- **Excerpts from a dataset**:
════════════════════
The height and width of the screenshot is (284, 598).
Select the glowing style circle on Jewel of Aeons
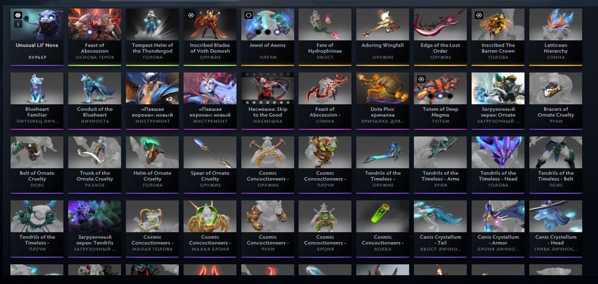[x=277, y=32]
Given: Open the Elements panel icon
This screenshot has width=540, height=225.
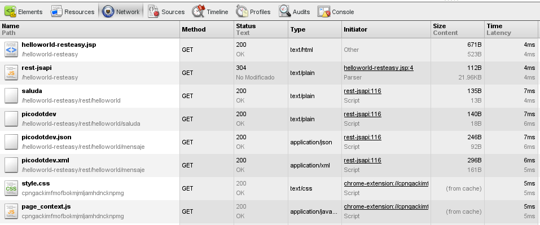Looking at the screenshot, I should point(11,12).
════════════════════
- **Exercise requirements**: Write the records out again exactly; none of the pictures belong in the copy.

- **Answer**:
The height and width of the screenshot is (284, 598).
Select the glowing style circle on Jewel of Aeons
[x=277, y=32]
Given: Open the Elements panel icon
This screenshot has width=540, height=225.
Looking at the screenshot, I should point(11,12).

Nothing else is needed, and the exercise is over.